Après Vinci pour la ligne à grande vitesse entre Tours et Bordeaux, et Eiffage pour le tronçon Le Mans-Rennes-Nantes, Réseau ferré de France (RFF) a choisi le troisième mousquetaire du BTP français. Bouygues Construction obtient un partenariat public-privé (PPP) de vingt-cinq ans pour la construction et la maintenance du contournement de Nîmes et de Montpellier sur la ligne à grande vitesse (LGV) Méditerranée. Le trajet entre Paris et le chef-lieu du département de l'Hérault passera de 3h20 à 3 heures en 2017. Le contrat de 1,5 milliard d'euros (sur un investissement total de 2,28 milliards d'euros) a été attribué au groupement Oc'Via, qui comprend Alstom, Colas, Spie Batignolles, les fonds d'investissement Fidepp et Meridiam Infrastructure, et surtout Bouygues Construction. Patrick Trannoy, le directeur général adjoint de RFF, assure qu'il ne s'agit en rien d'un lot de consolation. « Comme sur les deux projets de lignes à grande vitesse précédents, nous avions ces trois mêmes candidats.
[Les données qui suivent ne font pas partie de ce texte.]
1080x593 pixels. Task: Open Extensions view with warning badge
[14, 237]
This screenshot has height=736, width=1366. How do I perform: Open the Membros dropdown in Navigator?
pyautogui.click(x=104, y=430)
L'aspect coût a fait la différence. L'offre d'Oc'Via est inférieure de 100 millions d'euros (constants) aux investissements envisagés au départ. » Ce contrat de contournement entre Nîmes et Montpellier concerne un tronçon de 60 kilomètres à grande vitesse entre Manduel et Lattes et 20 kilomètres de raccordement au réseau classique. Reste à connaître les heureux bénéficiaires du contrat pour la construction des deux gares.
1,5 milliard
C'est le montant, en euros, du PPP signé par RFF et Oc'Via pour le contournement de Nîmes et de Montpellier.